The bank may charge the shareholder for the wire transfer. The investor will be
required to complete the general authorization form attached to this Prospectus
and mail it to the Fund after making the initial telephone purchase.
 
    PURCHASES BY TAX-DEFERRED RETIREMENT PLANS.  Individual investors may
establish an account in the Fund as an Individual Retirement Account ("IRA").
IRAs allow such investors to save for retirement and shelter their investment
income from current taxes. Investors should consult with their tax advisors to
determine if they qualify to deduct all or part of any IRA contribution for
purposes of federal and state income tax returns.
 
    Fund shares may also be purchased as an investment for other qualified
retirement plans in which investors participate, such as profit-sharing and
money purchase plans, 401(k) programs, 403(b) plans, Simplified Employer Pension
(SEP) Plans and others. Such investors should consult their employers or plan
administrators before investing.
 
                           HOW TO REDEEM FUND SHARES
 
    The Fund will redeem its shares in cash at the net asset value per share
next determined after receipt of a shareholder's written request for redemption
in good order. If shares for which payment has been collected are redeemed,
payment will be made within three days.
 
    The Fund imposes no charges when its Class I shares are redeemed directly
through the Transfer Agent. Service agents may charge a nominal fee for
effecting redemptions of Fund shares. It is the responsibility of each service
agent to transmit redemption orders to the Transfer Agent.
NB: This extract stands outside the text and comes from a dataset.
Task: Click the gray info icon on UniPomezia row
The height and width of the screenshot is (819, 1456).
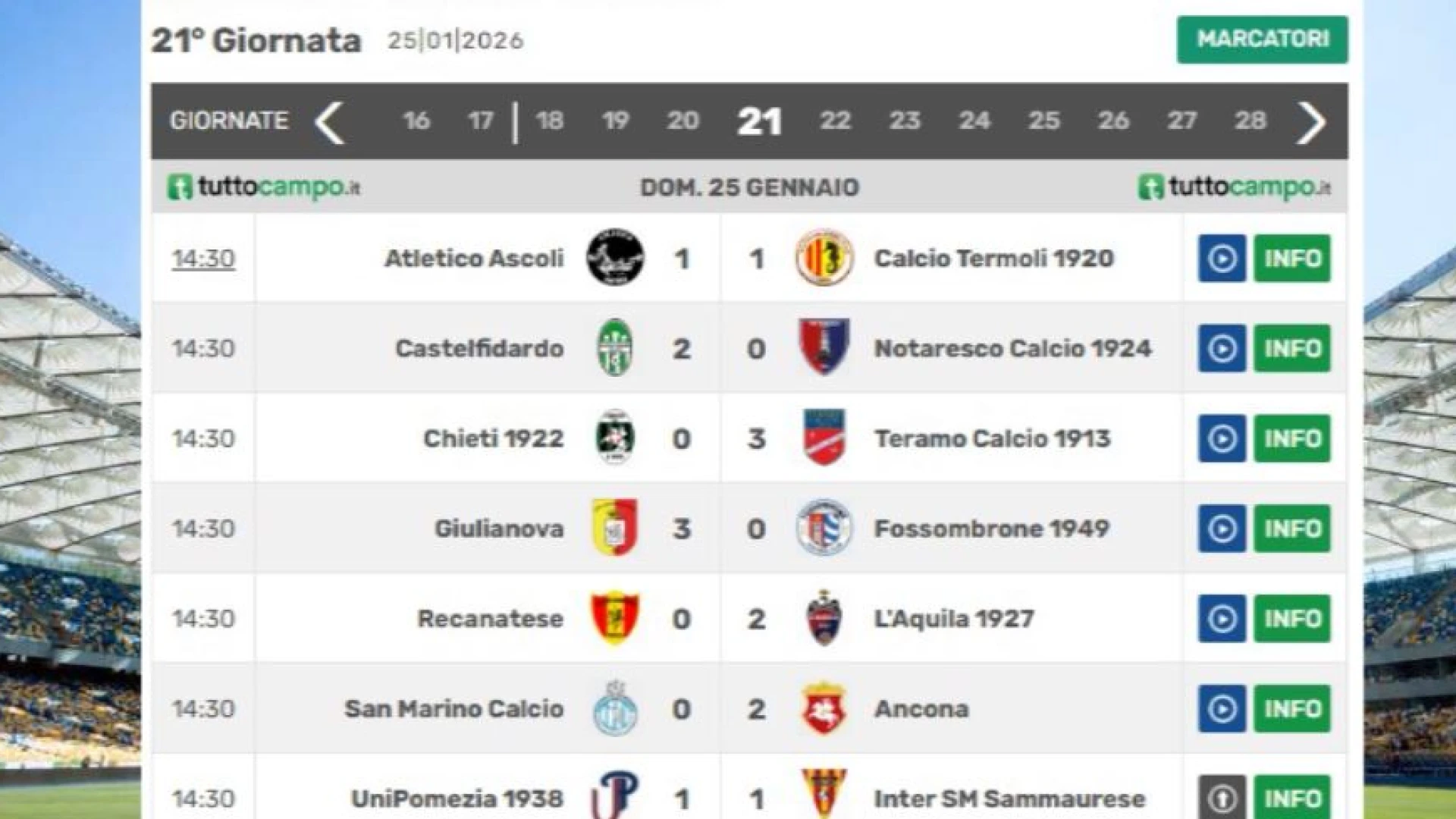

The value of shares
redeemed may be more or less than their original cost depending upon the
then-current net asset value of the shares being redeemed.
 
    The Fund may suspend this right of redemption and may postpone payment only
when the New York Stock Exchange is closed for other than customary weekends or
holidays, or if permitted by the rules of the SEC during periods when trading on
the New York Stock Exchange is restricted or during any emergency which makes it
impracticable for the Fund to dispose of its securities or to determine fairly
the value of its net assets or during any other period permitted by order of the
SEC for the protection of investors.
 
    Although the Fund has no current intention of doing so, the Fund reserves
the right to redeem its shares in kind. However, the Fund will pay in cash all
redemption requests by any shareholder that, during any 90-day period, amount to
no more than the lesser of: (a) $250,000; or (b) 1% of the Fund's net asset
value at the beginning of such 90-day period. If a redemption were made in kind,
a shareholder would incur transaction costs in disposing of any securities
received.
 
    The Fund expects to redeem all of the shares of any shareholder whose
account has remained below $1,000 as a result of redemptions for at least 60
days after the mailing to the shareholder of a notice of intention to redeem.
 
                                       13
<PAGE>
SIGNATURE GUARANTEES
 
    Certain requests must include a signature guarantee. Signature guarantees
are designed to protect shareholders and the Fund from fraud. A request to sell
shares must be made in writing and include a signature guarantee if any of the
following situations apply:
 
    - A shareholder request in writing to redeem more than $50,000 worth of
      shares,
 
    - A shareholder's account registration or address has changed within the
      last 30 days,
 
    - The check is being mailed to a different address than the one on the
      account (record address),
 
    - The check is being made payable to someone other than the account owner,
      or
 
    - The redemption or exchange proceeds are being transferred to an account
      with a different registration.
 
    A shareholder should be able to obtain a signature guarantee from a bank,
broker, dealer, credit union (if authorized under state law), securities
exchange or association, clearing agency or savings association. The Fund
reserves the right to waive the requirement of a signature guarantee in certain
limited circumstances. A NOTARY PUBLIC CANNOT PROVIDE A SIGNATURE GUARANTEE.
 
EXCHANGE PRIVILEGE
 
    Except as described below, shareholders may exchange some or all of their
Class I Fund shares for Class I shares of The Jundt Growth Fund, Inc., Jundt
U.S. Emerging Growth Fund or Jundt Opportunity Fund, provided that the shares to
be acquired in the exchange are eligible for sale in the shareholder's state of
residence.
 
    The minimum amount which may be exchanged is $1,000. Exchanges will be
affected on the basis of the relative net asset values of each fund. There is no
specific time limit on exchange frequency; however, the Fund is intended for
long term investment and not as a trading vehicle. The Investment Adviser
reserves the right to prohibit excessive exchanges (more than four per quarter).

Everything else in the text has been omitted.